Differential effects of ibandronate, docetaxel and farnesol treatment alone and in combination on the growth of prostate cancer cell lines

Abstract Ibandronate, one of the most potent bisphosphonates, has been shown to inhibit growth of various cancer cell lines. In contrast, little is known about the effects of ibandronate on prostate cancer cells. Therefore the aim of our study was to characterize the effects of ibandronate alone and in combination with docetaxel on the growth of prostate cancer cell lines and to identify the underlying signalling pathways. Material and methods. The prostate cancer cell lines LNCaP and PC-3 were treated with increasing concentrations of ibandronate and docetaxel alone and in combination.

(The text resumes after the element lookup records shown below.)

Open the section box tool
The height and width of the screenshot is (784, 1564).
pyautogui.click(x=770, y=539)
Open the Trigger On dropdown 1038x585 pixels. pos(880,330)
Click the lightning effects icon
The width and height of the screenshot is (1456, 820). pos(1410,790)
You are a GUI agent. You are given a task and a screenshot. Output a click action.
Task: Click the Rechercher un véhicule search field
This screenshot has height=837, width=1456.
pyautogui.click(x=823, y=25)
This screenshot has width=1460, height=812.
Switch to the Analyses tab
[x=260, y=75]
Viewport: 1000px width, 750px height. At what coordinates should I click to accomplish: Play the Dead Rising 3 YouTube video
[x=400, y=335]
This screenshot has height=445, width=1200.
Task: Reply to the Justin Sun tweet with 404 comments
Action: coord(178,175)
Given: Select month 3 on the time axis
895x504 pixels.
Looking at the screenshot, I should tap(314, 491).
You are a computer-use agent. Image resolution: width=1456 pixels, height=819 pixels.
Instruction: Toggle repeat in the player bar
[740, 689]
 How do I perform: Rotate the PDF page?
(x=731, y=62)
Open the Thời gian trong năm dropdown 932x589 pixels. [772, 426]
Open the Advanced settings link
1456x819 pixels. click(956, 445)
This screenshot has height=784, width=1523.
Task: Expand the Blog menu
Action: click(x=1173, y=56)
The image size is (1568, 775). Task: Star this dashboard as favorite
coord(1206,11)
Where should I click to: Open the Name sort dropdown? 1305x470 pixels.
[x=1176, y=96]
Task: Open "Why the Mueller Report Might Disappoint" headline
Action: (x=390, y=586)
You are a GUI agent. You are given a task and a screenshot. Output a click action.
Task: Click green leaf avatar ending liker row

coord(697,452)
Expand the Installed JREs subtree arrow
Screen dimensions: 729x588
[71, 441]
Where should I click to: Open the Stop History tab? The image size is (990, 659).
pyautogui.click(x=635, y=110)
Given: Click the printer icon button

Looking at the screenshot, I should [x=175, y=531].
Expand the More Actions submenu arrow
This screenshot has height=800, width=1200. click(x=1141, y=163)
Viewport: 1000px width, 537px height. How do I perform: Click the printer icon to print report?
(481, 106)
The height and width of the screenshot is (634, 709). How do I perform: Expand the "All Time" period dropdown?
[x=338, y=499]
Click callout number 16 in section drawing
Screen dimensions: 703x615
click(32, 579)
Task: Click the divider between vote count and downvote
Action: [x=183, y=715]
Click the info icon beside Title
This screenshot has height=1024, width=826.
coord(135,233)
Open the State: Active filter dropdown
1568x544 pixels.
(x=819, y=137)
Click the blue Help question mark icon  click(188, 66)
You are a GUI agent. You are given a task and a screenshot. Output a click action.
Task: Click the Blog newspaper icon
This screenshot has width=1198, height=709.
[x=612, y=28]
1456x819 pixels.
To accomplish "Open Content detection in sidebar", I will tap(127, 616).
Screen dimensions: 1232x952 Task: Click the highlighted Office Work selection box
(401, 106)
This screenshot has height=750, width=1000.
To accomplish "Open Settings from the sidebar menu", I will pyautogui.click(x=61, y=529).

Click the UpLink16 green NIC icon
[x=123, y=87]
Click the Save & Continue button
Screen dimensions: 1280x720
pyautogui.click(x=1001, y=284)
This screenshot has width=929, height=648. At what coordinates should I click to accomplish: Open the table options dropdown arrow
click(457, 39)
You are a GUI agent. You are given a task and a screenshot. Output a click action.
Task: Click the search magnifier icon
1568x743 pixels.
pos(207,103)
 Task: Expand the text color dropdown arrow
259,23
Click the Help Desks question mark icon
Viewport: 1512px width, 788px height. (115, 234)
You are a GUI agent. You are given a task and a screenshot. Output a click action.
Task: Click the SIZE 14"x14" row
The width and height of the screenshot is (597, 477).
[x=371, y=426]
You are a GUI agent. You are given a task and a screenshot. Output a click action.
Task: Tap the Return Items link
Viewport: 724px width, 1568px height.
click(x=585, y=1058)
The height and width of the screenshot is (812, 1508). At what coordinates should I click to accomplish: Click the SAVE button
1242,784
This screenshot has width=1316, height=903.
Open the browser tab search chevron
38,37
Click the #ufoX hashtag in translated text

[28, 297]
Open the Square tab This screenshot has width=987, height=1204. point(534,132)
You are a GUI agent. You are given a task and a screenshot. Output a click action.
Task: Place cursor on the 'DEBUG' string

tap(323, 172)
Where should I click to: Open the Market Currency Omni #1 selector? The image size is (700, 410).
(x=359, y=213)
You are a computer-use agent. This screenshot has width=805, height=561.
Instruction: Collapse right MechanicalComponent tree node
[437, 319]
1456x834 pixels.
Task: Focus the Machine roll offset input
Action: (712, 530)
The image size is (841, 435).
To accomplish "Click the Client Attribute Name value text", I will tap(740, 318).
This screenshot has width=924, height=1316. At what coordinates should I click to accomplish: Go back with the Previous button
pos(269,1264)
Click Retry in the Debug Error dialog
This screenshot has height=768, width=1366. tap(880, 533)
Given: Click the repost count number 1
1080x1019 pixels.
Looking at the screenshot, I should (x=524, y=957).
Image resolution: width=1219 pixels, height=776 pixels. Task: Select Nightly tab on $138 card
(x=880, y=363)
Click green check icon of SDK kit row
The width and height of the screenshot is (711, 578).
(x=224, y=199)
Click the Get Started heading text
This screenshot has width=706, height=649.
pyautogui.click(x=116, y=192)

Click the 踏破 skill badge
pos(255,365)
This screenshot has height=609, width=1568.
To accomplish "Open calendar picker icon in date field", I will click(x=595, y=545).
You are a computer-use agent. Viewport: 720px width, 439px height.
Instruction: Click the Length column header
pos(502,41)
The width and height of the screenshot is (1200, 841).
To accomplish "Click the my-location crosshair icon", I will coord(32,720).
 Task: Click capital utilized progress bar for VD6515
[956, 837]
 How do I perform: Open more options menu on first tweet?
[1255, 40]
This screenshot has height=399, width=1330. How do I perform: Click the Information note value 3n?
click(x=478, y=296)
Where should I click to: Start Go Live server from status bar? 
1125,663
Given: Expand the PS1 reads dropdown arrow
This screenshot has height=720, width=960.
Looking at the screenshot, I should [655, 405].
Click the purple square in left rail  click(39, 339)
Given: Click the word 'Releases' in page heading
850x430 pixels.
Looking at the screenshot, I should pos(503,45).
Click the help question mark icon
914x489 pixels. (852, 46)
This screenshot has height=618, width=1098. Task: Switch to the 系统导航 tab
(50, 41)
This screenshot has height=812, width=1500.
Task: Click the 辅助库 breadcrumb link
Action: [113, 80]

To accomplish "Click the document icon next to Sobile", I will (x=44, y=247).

Viable cell number was measured after five days using a hemocytometer and the MTT-method. The effects of ibandronate were tentatively antagonized by addition of farnesyl-pyrophosphate (FPP) or farnesol (FOH). Results. Ibandronate inhibits growth of both prostate cancer cell lines in a dose dependent manner. In combination with docetaxel, synergistic effects are found as evidenced by a combination index (CI) of <1. Addition of FOH and FPP completely antagonized the growth inhibitory effects of ibandronate on both cell lines. Surprisingly, in combination with ibandronate and docetaxel, FOH further increased growth inhibition instead of antagonizing the growth inhibitory effects of ibandronate. Furthermore, FOH alone appeared to be a potent inhibitor of tumor cell growth. Discussion. Ibandronate effectively inhibits growth of prostate cancer cell lines via inhibition of the farnesyl-IPP-synthase and exhibits synergistic effects with docetaxel. In addition, FOH is a potent inhibitor of prostate cancer cell lines and may display an interesting treatment option for patients with CRPC.